Type every record exactly as it appears.
PROVIDED ENTRIES: Begin
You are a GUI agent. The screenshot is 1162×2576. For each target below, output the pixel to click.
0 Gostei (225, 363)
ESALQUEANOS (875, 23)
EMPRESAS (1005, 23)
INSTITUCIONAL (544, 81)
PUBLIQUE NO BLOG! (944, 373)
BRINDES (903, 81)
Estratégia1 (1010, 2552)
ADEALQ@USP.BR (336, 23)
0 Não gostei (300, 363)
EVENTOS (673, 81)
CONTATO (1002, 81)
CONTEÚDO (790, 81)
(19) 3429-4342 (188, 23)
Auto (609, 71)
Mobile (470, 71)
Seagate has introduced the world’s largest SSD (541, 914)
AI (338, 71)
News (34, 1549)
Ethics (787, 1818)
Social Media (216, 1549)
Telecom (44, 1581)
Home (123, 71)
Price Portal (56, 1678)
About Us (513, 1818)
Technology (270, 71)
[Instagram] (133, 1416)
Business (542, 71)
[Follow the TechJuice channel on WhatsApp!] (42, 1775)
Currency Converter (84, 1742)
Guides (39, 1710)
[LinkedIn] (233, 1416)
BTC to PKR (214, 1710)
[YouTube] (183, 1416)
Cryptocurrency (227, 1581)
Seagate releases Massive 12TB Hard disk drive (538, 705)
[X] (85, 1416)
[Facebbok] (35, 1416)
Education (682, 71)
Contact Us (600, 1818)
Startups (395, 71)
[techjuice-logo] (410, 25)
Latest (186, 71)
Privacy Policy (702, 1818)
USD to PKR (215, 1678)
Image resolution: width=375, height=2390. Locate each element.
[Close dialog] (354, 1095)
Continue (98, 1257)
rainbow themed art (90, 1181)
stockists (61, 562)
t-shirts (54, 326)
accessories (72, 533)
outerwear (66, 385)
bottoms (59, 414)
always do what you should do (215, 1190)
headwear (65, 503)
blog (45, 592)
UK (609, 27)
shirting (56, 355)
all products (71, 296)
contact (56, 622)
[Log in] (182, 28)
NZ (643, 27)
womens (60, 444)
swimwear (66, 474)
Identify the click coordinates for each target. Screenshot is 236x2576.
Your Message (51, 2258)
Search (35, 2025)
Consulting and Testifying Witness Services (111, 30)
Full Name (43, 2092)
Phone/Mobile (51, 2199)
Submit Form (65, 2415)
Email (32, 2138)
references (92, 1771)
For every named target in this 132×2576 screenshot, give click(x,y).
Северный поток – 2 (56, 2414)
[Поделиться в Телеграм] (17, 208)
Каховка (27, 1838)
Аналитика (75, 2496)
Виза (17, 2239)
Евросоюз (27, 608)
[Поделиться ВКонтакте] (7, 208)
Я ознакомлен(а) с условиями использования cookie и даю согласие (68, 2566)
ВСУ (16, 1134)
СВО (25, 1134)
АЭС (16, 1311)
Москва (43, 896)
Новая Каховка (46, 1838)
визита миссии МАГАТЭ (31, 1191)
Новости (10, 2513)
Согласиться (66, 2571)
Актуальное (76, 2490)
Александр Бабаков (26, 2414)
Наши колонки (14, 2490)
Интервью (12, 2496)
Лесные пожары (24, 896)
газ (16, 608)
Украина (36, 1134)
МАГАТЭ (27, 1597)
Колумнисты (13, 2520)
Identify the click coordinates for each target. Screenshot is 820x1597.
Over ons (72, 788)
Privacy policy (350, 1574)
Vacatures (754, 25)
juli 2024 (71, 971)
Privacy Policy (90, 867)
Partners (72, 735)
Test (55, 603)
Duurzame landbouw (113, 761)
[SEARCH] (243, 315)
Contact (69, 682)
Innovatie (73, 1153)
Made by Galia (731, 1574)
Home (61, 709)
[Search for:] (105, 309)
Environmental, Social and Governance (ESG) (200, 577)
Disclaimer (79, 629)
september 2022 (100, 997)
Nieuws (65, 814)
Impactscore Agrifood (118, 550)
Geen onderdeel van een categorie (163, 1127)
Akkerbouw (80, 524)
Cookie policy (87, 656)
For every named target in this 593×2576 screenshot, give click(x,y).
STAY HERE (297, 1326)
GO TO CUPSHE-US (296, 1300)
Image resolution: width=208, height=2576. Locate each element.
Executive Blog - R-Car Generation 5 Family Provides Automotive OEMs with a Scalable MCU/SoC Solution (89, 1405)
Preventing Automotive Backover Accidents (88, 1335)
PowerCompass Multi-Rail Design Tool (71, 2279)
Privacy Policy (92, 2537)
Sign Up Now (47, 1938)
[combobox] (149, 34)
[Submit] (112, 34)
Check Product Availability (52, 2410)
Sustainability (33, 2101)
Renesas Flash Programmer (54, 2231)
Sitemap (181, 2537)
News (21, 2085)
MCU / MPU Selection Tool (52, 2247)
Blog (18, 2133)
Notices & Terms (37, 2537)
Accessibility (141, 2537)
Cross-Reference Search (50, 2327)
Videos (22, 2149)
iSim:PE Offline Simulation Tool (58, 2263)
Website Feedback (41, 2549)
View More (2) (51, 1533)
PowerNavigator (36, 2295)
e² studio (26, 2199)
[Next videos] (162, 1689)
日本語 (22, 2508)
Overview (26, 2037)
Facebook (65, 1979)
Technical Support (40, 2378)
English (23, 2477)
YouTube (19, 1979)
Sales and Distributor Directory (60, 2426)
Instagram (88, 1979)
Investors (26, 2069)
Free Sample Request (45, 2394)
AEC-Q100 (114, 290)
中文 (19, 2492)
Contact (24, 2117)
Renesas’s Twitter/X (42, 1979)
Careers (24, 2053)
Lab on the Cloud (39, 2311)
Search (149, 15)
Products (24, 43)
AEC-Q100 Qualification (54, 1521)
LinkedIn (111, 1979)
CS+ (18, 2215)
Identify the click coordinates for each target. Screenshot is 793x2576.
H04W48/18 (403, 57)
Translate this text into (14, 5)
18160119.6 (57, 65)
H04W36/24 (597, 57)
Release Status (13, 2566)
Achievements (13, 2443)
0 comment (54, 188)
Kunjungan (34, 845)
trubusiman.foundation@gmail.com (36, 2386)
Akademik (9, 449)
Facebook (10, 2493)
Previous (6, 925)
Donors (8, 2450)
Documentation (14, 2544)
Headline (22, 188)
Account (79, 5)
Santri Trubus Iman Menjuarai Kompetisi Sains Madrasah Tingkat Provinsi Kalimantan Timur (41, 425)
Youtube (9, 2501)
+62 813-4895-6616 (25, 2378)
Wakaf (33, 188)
PROVIDED ENTRIES: End
• OUTPUT:
You are a GUI agent. The screenshot is 1162×2576. For each target below, output the pixel to click.
0 Gostei (225, 363)
ESALQUEANOS (875, 23)
EMPRESAS (1005, 23)
INSTITUCIONAL (544, 81)
PUBLIQUE NO BLOG! (944, 373)
BRINDES (903, 81)
Estratégia1 (1010, 2552)
ADEALQ@USP.BR (336, 23)
0 Não gostei (300, 363)
EVENTOS (673, 81)
CONTATO (1002, 81)
CONTEÚDO (790, 81)
(19) 3429-4342 (188, 23)
Auto (609, 71)
Mobile (470, 71)
Seagate has introduced the world’s largest SSD (541, 914)
AI (338, 71)
News (34, 1549)
Ethics (787, 1818)
Social Media (216, 1549)
Telecom (44, 1581)
Home (123, 71)
Price Portal (56, 1678)
About Us (513, 1818)
Technology (270, 71)
[Instagram] (133, 1416)
Business (542, 71)
[Follow the TechJuice channel on WhatsApp!] (42, 1775)
Currency Converter (84, 1742)
Guides (39, 1710)
[LinkedIn] (233, 1416)
BTC to PKR (214, 1710)
[YouTube] (183, 1416)
Cryptocurrency (227, 1581)
Seagate releases Massive 12TB Hard disk drive (538, 705)
[X] (85, 1416)
[Facebbok] (35, 1416)
Education (682, 71)
Contact Us (600, 1818)
Startups (395, 71)
[techjuice-logo] (410, 25)
Latest (186, 71)
Privacy Policy (702, 1818)
USD to PKR (215, 1678)
Image resolution: width=375, height=2390. Locate each element.
[Close dialog] (354, 1095)
Continue (98, 1257)
rainbow themed art (90, 1181)
stockists (61, 562)
t-shirts (54, 326)
accessories (72, 533)
outerwear (66, 385)
bottoms (59, 414)
always do what you should do (215, 1190)
headwear (65, 503)
blog (45, 592)
UK (609, 27)
shirting (56, 355)
all products (71, 296)
contact (56, 622)
[Log in] (182, 28)
NZ (643, 27)
womens (60, 444)
swimwear (66, 474)
Identify the click coordinates for each target. Screenshot is 236x2576.
Your Message (51, 2258)
Search (35, 2025)
Consulting and Testifying Witness Services (111, 30)
Full Name (43, 2092)
Phone/Mobile (51, 2199)
Submit Form (65, 2415)
Email (32, 2138)
references (92, 1771)
For every named target in this 132×2576 screenshot, give click(x,y).
Северный поток – 2 (56, 2414)
[Поделиться в Телеграм] (17, 208)
Каховка (27, 1838)
Аналитика (75, 2496)
Виза (17, 2239)
Евросоюз (27, 608)
[Поделиться ВКонтакте] (7, 208)
Я ознакомлен(а) с условиями использования cookie и даю согласие (68, 2566)
ВСУ (16, 1134)
СВО (25, 1134)
АЭС (16, 1311)
Москва (43, 896)
Новая Каховка (46, 1838)
визита миссии МАГАТЭ (31, 1191)
Новости (10, 2513)
Согласиться (66, 2571)
Актуальное (76, 2490)
Александр Бабаков (26, 2414)
Наши колонки (14, 2490)
Интервью (12, 2496)
Лесные пожары (24, 896)
газ (16, 608)
Украина (36, 1134)
МАГАТЭ (27, 1597)
Колумнисты (13, 2520)
Identify the click coordinates for each target. Screenshot is 820x1597.
Over ons (72, 788)
Privacy policy (350, 1574)
Vacatures (754, 25)
juli 2024 (71, 971)
Privacy Policy (90, 867)
Partners (72, 735)
Test (55, 603)
Duurzame landbouw (113, 761)
[SEARCH] (243, 315)
Contact (69, 682)
Innovatie (73, 1153)
Made by Galia (731, 1574)
Home (61, 709)
[Search for:] (105, 309)
Environmental, Social and Governance (ESG) (200, 577)
Disclaimer (79, 629)
september 2022 (100, 997)
Nieuws (65, 814)
Impactscore Agrifood (118, 550)
Geen onderdeel van een categorie (163, 1127)
Akkerbouw (80, 524)
Cookie policy (87, 656)
For every named target in this 593×2576 screenshot, give click(x,y).
STAY HERE (297, 1326)
GO TO CUPSHE-US (296, 1300)
Image resolution: width=208, height=2576. Locate each element.
Executive Blog - R-Car Generation 5 Family Provides Automotive OEMs with a Scalable MCU/SoC Solution (89, 1405)
Preventing Automotive Backover Accidents (88, 1335)
PowerCompass Multi-Rail Design Tool (71, 2279)
Privacy Policy (92, 2537)
Sign Up Now (47, 1938)
[combobox] (149, 34)
[Submit] (112, 34)
Check Product Availability (52, 2410)
Sustainability (33, 2101)
Renesas Flash Programmer (54, 2231)
Sitemap (181, 2537)
News (21, 2085)
MCU / MPU Selection Tool (52, 2247)
Blog (18, 2133)
Notices & Terms (37, 2537)
Accessibility (141, 2537)
Cross-Reference Search (50, 2327)
Videos (22, 2149)
iSim:PE Offline Simulation Tool (58, 2263)
Website Feedback (41, 2549)
View More (2) (51, 1533)
PowerNavigator (36, 2295)
e² studio (26, 2199)
[Next videos] (162, 1689)
日本語 (22, 2508)
Overview (26, 2037)
Facebook (65, 1979)
Technical Support (40, 2378)
English (23, 2477)
YouTube (19, 1979)
Sales and Distributor Directory (60, 2426)
Instagram (88, 1979)
Investors (26, 2069)
Free Sample Request (45, 2394)
AEC-Q100 (114, 290)
中文 (19, 2492)
Contact (24, 2117)
Renesas’s Twitter/X (42, 1979)
Careers (24, 2053)
Lab on the Cloud (39, 2311)
Search (149, 15)
Products (24, 43)
AEC-Q100 Qualification (54, 1521)
LinkedIn (111, 1979)
CS+ (18, 2215)
Identify the click coordinates for each target. Screenshot is 793x2576.
H04W48/18 (403, 57)
Translate this text into (14, 5)
18160119.6 (57, 65)
H04W36/24 (597, 57)
Release Status (13, 2566)
Achievements (13, 2443)
0 comment (54, 188)
Kunjungan (34, 845)
trubusiman.foundation@gmail.com (36, 2386)
Akademik (9, 449)
Facebook (10, 2493)
Previous (6, 925)
Donors (8, 2450)
Documentation (14, 2544)
Headline (22, 188)
Account (79, 5)
Santri Trubus Iman Menjuarai Kompetisi Sains Madrasah Tingkat Provinsi Kalimantan Timur (41, 425)
Youtube (9, 2501)
+62 813-4895-6616 (25, 2378)
Wakaf (33, 188)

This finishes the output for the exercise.